* The task: Find the line in the material below that contains "Screen dimensions: 1818x1136", then give it again, with all later lines, exactly as shown.

== Provided material ==

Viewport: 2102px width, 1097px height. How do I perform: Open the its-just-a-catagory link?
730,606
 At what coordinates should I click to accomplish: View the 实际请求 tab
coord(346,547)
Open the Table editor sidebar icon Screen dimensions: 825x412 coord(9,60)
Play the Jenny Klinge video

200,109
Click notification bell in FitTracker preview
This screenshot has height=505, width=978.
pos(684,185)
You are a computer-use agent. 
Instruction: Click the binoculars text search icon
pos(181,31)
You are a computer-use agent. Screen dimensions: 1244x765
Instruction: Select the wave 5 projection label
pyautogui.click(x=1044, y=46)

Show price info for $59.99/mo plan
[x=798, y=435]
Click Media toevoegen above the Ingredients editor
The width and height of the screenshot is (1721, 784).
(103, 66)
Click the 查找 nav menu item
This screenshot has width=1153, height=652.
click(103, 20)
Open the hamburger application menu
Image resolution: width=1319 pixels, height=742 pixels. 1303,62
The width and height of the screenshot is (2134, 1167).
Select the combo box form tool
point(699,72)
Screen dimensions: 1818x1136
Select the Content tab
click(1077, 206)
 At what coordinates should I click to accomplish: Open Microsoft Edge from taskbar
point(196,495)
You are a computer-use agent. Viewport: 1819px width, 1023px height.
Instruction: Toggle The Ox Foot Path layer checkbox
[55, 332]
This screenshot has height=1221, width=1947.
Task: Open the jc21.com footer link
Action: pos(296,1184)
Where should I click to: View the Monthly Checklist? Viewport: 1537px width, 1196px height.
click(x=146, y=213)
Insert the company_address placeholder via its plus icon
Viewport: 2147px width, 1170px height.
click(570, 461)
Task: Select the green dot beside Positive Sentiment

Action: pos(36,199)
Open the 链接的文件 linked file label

===

* Response to the exercise:
Screen dimensions: 1818x1136
Select the Content tab
click(1077, 206)
 At what coordinates should I click to accomplish: Open Microsoft Edge from taskbar
point(196,495)
You are a computer-use agent. Viewport: 1819px width, 1023px height.
Instruction: Toggle The Ox Foot Path layer checkbox
[55, 332]
This screenshot has height=1221, width=1947.
Task: Open the jc21.com footer link
Action: pos(296,1184)
Where should I click to: View the Monthly Checklist? Viewport: 1537px width, 1196px height.
click(x=146, y=213)
Insert the company_address placeholder via its plus icon
Viewport: 2147px width, 1170px height.
click(570, 461)
Task: Select the green dot beside Positive Sentiment

Action: pos(36,199)
Open the 链接的文件 linked file label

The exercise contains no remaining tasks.